** Opening AVAILABLE DATA block **

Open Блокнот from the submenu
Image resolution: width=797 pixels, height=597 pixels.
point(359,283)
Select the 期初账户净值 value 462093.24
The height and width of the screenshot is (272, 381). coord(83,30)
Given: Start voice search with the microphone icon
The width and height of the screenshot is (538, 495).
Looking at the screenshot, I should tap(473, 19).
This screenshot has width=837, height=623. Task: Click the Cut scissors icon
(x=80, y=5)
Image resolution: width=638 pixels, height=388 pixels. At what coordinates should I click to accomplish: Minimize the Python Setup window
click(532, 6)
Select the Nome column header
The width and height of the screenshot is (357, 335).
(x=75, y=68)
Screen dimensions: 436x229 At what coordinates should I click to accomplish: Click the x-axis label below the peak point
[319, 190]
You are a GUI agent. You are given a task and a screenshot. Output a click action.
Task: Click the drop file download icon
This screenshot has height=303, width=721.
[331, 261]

** Closing AVAILABLE DATA block **
** Opening AVAILABLE DATA block **

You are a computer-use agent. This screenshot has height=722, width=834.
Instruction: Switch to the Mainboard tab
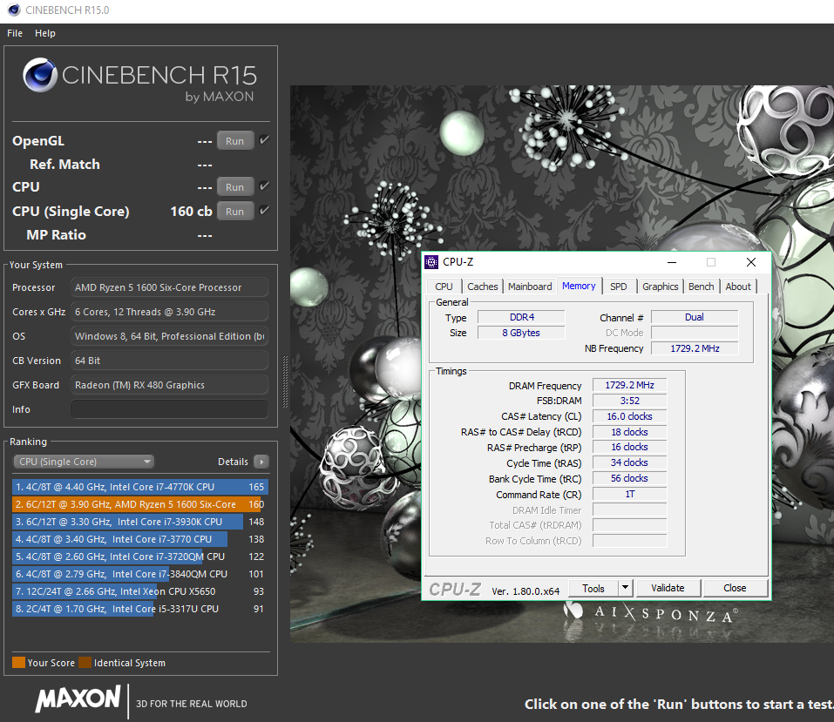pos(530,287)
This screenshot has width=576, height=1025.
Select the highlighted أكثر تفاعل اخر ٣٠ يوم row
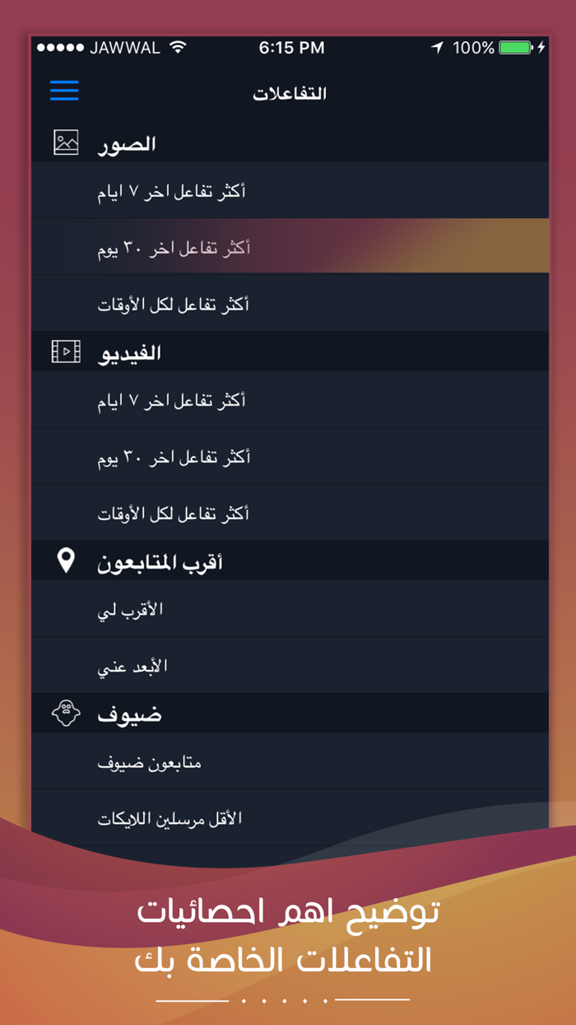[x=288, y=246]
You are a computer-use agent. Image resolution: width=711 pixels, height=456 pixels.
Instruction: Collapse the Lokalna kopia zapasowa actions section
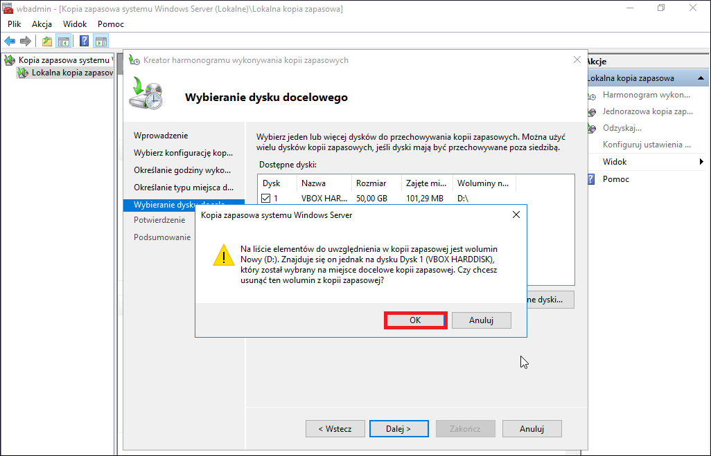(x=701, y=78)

** Closing AVAILABLE DATA block **
** Opening AVAILABLE DATA block **

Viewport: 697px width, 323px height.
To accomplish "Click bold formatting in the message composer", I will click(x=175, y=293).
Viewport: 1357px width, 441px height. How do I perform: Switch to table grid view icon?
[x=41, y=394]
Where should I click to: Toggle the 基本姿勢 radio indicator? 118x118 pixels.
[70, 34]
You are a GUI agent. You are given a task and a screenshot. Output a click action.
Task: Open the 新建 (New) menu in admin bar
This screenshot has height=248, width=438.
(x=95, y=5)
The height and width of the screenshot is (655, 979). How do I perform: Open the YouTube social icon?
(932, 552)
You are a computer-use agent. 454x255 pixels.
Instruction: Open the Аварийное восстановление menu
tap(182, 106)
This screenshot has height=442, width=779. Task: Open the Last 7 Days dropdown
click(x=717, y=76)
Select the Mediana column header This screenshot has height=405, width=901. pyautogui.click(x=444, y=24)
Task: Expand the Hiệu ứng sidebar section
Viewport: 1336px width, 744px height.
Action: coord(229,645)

** Closing AVAILABLE DATA block **

__WORK REQUIRED__
Once you have read through the entries above, state how many lines hold the word "agent", giving nothing but the number.

__RESPONSE AREA__
5